Bernstein Research analyst Michael Nathanson insists that Time Warner can no longer afford to keep AOL, as the continuing decline in subscriber revenues needs to be offset by some combination of more massive cost cuts (another $640 million or 30% of its $2.1 billion cost base) or a huge increase in advertising growth. A projected $48 million in incremental revenues will not offset an estimated $131 million decline in ISP profits at AOL in 2008. "Time Warner must act now to divest AOL...and that should not be contingent on a hail-Mary Yahoo deal," Nathanson said.

Yet another of the many ironies in this mess is that the valuation that Microsoft's premium $45 billion bid places on Yahoo dictates a $21 billion equity value for AOL, based on the same 18.9 times multiple of 2008 earnings. That would give Time Warner the benefit of a higher valuation as it proposes to fold AOL into Yahoo and retain a 20% stake in the combined entity. It is a stark contrast to the zero equity value many analysts assign to AOL in their break-up valuations for Time Warner.
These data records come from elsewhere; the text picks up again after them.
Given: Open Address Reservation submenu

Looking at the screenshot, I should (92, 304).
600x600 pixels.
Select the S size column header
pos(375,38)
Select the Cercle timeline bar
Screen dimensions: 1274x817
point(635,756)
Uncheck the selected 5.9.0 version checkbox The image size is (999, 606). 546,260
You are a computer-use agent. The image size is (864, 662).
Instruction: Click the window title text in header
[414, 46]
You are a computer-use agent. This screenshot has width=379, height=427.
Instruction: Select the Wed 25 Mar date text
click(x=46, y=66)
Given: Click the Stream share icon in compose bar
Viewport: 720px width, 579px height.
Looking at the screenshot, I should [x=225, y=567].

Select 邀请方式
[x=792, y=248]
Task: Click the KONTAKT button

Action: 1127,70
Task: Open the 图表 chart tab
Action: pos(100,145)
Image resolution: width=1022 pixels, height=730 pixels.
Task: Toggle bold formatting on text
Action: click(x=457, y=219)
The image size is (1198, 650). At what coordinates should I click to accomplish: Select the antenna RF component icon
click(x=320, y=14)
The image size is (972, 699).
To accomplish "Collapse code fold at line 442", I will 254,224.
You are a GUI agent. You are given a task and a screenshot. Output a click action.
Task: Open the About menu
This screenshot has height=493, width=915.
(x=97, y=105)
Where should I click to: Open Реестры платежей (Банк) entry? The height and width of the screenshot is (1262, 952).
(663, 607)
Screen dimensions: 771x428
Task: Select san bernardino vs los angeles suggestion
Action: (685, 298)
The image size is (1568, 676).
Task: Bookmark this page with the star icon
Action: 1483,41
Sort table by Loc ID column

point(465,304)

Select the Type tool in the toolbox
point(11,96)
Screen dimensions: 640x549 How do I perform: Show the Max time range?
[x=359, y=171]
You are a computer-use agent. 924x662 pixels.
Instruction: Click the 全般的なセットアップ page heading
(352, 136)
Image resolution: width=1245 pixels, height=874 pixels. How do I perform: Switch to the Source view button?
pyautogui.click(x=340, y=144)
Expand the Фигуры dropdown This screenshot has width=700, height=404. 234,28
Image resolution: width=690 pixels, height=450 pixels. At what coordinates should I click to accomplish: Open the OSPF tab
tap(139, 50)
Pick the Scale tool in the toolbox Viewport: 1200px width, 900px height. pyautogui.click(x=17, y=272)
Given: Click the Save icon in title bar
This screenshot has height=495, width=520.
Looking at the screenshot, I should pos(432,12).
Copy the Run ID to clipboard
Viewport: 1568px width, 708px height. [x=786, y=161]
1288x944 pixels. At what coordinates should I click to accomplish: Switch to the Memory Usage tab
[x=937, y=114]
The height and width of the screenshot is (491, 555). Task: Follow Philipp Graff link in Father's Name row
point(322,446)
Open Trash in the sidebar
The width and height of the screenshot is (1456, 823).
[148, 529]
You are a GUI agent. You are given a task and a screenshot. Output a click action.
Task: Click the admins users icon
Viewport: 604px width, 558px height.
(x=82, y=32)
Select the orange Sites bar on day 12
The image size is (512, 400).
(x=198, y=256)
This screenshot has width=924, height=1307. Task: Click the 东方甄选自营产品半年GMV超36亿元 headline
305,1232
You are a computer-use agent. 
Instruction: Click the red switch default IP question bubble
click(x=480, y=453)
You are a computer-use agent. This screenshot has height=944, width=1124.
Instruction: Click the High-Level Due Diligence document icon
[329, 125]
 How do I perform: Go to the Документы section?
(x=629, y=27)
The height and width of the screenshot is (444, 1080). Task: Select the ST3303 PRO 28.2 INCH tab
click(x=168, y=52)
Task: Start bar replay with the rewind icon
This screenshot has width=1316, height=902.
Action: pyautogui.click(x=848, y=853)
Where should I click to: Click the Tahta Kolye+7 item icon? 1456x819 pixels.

The increasingly influential social networks have their own valuation issues, defined by the successful monetization of their special interest communities, communications and target users. The $1 billion Google paid for a 5% stake in AOL, while worth half as much today, could be worth more tomorrow if it successfully breaks the Bebo social network spell. MySpace could be worth $6 billion to $10 billion, and Facebook could be worth $15 billion, based on the equity stakes purchased by Google and Microsoft respectively--if their social scales can be monetized.

The only valuation that Wall Street and investors appear sure of is the downward spiral of Yahoo if its founding CEO Jerry Yang is left to his own devices. Announcing more bad news about its latest quarterly earnings April 17 would certainly dash his hopes for autonomy. The same fate awaits popular social networks from MySpace to Facebook, if they cannot crack the monetization code. News Corp. Chairman and CEO Rupert Murdoch understands this.

Although Microsoft has not proven to be much more savvy about managing and growing its MSN portal than Time Warner has with AOL, MySpace would be a unique growth catalyst to a Microsoft-Yahoo partnership. Under pressure to transform MySpace into an ad-driven profit center (its new music merchandising notwithstanding), Murdoch was rebuffed by Yahoo's Yang when he offered to do a deal several months ago.

CitiGroup analyst Jason Bazinet says if News Corp. and Time Warner are left out in the cold, MySpace eventually could join forces with AOL. "Facing a more daunting long-term battle for relevancy than even AOL, News Corp. executives may be willing to be more flexible in its negotiating posture," Bazinet said. Someone who knows how to monetize an Internet portal will snatch up AOL when the dust settles. MySpace will find a partner. And then, the next round of battles for Internet supremacy begins.